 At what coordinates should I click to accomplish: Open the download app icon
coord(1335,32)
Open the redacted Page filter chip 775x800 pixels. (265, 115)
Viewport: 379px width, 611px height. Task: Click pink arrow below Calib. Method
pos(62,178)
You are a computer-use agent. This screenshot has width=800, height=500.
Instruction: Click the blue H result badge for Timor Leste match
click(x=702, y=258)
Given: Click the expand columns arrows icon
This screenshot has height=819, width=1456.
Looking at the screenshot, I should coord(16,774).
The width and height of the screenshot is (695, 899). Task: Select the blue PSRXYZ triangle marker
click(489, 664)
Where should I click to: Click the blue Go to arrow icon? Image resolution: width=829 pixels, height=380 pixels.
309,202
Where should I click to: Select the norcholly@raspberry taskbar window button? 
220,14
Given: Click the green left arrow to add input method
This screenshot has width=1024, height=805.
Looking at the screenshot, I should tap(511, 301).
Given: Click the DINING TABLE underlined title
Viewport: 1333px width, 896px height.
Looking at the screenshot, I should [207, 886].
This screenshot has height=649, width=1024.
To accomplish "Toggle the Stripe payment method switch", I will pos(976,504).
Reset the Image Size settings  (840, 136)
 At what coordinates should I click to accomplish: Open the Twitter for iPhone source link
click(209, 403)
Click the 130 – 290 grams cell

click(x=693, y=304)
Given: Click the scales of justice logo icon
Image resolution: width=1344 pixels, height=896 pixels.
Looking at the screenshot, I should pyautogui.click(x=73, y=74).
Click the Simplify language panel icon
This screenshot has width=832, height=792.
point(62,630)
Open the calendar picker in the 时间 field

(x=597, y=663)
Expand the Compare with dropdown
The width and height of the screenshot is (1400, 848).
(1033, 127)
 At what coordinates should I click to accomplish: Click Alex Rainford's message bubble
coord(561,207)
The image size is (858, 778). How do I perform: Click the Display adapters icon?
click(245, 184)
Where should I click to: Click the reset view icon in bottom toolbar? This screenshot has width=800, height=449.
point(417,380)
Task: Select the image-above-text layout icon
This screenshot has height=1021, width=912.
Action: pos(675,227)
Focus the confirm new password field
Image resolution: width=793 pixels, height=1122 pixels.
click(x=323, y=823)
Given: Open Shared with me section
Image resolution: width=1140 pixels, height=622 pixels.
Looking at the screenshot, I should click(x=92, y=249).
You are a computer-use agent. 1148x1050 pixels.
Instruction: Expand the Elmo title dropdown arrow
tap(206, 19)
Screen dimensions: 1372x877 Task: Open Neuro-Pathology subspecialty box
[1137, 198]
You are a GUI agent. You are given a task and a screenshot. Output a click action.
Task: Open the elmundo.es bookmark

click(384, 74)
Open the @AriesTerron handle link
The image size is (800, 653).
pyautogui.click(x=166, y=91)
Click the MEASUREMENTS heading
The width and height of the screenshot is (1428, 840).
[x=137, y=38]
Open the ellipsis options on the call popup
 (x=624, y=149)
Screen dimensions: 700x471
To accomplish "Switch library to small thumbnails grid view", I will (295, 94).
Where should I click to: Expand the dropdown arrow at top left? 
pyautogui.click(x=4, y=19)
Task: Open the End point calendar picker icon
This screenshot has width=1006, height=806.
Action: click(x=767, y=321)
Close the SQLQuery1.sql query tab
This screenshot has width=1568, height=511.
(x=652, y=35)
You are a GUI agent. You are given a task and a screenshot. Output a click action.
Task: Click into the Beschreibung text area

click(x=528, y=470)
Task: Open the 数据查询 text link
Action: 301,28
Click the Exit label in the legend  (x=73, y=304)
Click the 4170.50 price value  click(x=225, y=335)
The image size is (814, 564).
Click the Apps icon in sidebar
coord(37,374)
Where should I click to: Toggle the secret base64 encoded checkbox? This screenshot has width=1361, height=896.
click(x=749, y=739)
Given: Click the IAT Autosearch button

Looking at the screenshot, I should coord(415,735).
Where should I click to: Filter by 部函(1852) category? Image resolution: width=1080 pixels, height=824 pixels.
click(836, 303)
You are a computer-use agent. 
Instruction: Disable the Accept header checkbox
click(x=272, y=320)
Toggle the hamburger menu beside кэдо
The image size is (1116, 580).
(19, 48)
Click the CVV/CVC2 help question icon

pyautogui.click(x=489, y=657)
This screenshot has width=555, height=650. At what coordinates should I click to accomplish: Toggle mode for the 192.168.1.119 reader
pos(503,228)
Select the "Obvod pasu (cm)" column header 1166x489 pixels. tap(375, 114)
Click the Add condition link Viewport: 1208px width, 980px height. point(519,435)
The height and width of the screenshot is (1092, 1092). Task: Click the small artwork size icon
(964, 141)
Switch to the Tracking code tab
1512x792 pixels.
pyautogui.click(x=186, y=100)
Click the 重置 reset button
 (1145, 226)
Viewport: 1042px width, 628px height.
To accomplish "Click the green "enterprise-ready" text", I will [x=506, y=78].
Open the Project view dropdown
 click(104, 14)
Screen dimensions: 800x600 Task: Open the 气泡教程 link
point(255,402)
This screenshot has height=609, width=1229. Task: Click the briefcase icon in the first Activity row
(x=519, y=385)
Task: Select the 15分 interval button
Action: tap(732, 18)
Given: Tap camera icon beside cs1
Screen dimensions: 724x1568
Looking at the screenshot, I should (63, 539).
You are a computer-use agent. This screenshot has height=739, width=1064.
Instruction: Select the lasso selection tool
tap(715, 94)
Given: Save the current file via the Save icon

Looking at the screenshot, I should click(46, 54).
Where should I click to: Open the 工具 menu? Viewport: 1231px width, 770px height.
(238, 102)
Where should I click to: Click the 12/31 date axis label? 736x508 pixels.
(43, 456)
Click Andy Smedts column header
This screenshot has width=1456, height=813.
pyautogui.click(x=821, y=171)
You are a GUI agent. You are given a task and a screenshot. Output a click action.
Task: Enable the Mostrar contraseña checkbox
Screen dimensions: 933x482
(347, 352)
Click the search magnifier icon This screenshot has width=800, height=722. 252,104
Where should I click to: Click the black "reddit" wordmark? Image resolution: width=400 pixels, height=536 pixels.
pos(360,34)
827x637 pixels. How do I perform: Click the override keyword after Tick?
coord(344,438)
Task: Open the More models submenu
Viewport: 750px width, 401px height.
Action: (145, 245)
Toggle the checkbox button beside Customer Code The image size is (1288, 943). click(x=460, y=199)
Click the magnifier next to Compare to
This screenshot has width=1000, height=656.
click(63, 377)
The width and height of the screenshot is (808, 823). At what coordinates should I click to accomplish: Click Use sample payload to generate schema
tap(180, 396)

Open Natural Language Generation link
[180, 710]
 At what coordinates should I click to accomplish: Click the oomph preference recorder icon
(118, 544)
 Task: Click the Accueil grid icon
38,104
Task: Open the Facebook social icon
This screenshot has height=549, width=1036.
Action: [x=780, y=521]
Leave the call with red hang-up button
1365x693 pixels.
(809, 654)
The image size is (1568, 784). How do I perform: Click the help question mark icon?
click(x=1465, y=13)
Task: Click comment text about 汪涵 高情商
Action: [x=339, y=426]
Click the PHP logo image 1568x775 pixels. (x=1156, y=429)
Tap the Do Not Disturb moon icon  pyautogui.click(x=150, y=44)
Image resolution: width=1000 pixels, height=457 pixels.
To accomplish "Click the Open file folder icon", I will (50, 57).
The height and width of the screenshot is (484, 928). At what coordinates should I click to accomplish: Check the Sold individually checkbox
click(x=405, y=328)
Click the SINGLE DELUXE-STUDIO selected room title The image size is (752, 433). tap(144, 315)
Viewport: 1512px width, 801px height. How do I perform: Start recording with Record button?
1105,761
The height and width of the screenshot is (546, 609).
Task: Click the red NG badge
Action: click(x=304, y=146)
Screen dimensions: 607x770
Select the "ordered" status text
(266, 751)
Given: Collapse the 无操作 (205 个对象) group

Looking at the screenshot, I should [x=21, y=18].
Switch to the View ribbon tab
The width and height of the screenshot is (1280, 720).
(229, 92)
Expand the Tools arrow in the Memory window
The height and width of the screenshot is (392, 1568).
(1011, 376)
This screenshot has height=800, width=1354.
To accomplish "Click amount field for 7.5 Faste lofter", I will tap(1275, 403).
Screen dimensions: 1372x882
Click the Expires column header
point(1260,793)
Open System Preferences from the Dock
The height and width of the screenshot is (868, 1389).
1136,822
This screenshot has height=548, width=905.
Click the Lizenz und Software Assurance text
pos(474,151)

──────

**Goal of the exercise:** Output the lines of the data above as a JSON list of strings, one string per line and blank lines omitted, starting with the line containing "Reset the Image" and going on through the line containing "click(x=693, y=304)".

**Task output:**
[
  "Reset the Image Size settings  (840, 136)",
  " At what coordinates should I click to accomplish: Open the Twitter for iPhone source link",
  "click(209, 403)",
  "Click the 130 – 290 grams cell",
  "click(x=693, y=304)"
]